Gorogoa is an elegant evolution of the puzzle genre, told through a beautifully hand-drawn story designed and illustrated by Jason Roberts. Limited games yield the thought of mutable realism to as arty a level as Gorogoa.
This labor of love made chiefly by one developer is a gorgeous and intriguing puzzle game that works because of its stunning art and intelligent puzzle design. Far from a traditional game, Gorogoa is a slow and methodical trip into the surreal.
There are four panels on the main screen, each of which can hold a square-shaped picture. You can slide any picture into any of the panels and many of the puzzles require manipulating the pictures so they connect with each other.
The first few puzzles ease you into the mechanics of Gorogoa, then the game throws you into an incredibly complex maze of clockwork-like machinations that require manipulating multiple panels in quick succession. The idea of moving a falling object from one aspect of a picture down into others in order to cause something to break is genius and extremely satisfying when you get it right.

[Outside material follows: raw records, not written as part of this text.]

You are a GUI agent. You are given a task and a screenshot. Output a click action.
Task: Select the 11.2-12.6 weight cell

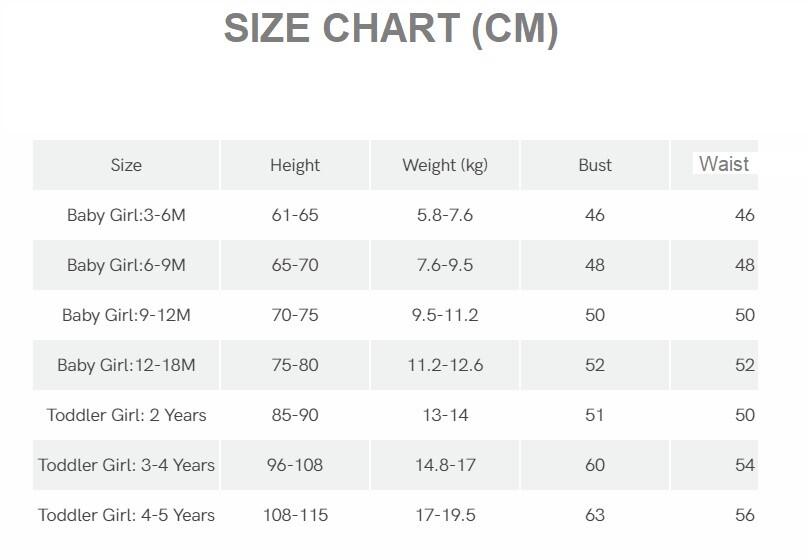[x=445, y=365]
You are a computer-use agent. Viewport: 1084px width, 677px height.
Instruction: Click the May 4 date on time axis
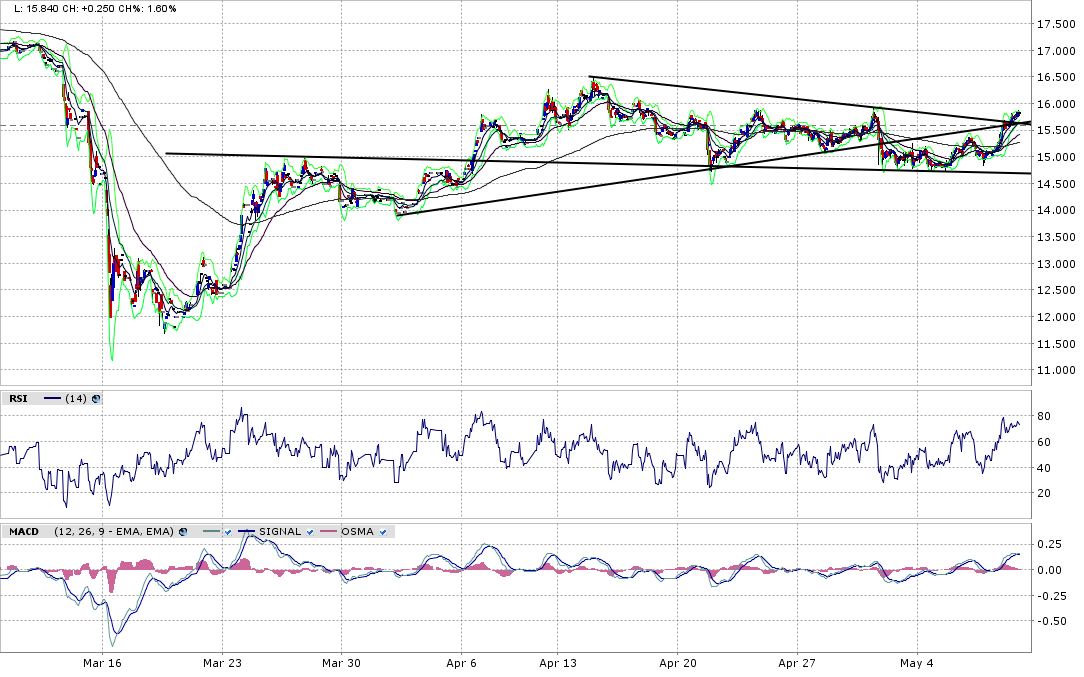click(x=916, y=663)
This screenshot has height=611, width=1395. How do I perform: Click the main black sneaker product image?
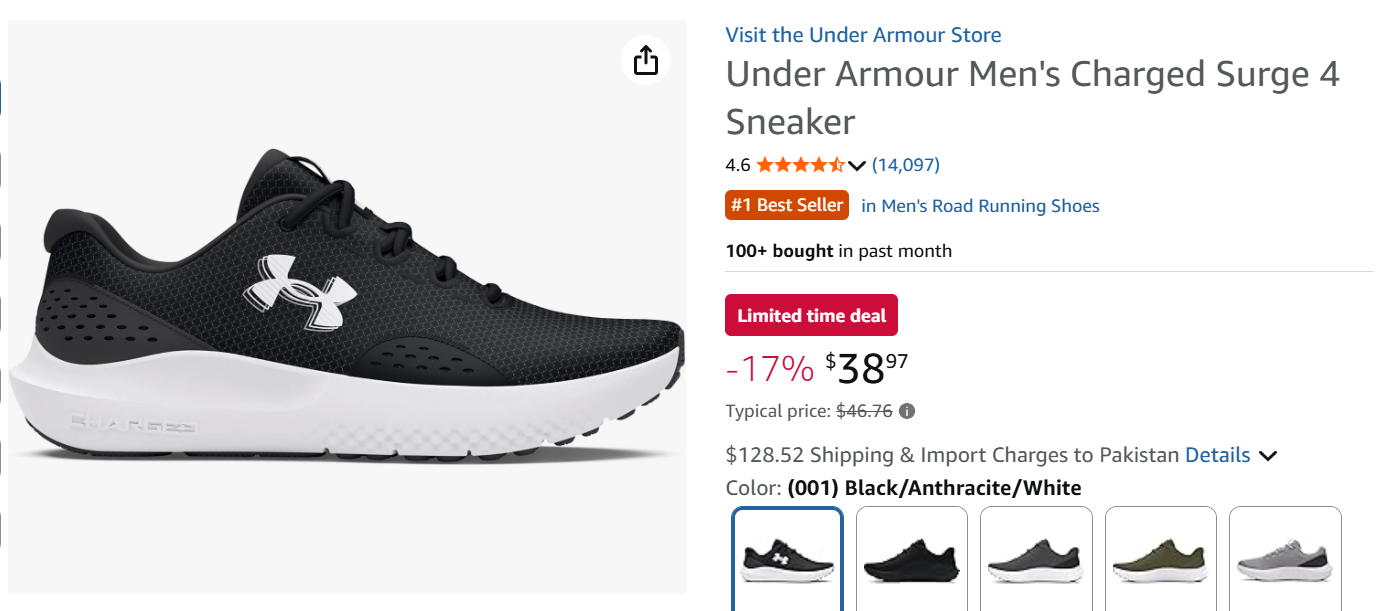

It can feel like madness at times but the way every solution coalesces continuously astounds me. I find the experience is at its most genius when I’m forced to assemble an unexpected contraption needed to rotate a part of, or the entirety, of another image. It also gives me a chance to try and figure out just what the hell is happening in the story.
Gorogoa is a very unique game that feels like the life work of the studio or of a master in art. The puzzles are innovative and intuitive, making you feel like a genius. It is the work of the single person which tells an intriguing story of a young boy who seeks to gather five items associated with what looks like a South American deity that appeared outside his window. Gorogoa is really a gem of a game that belongs on most people’s devices and one that will cast its magic on you as soon as you start playing.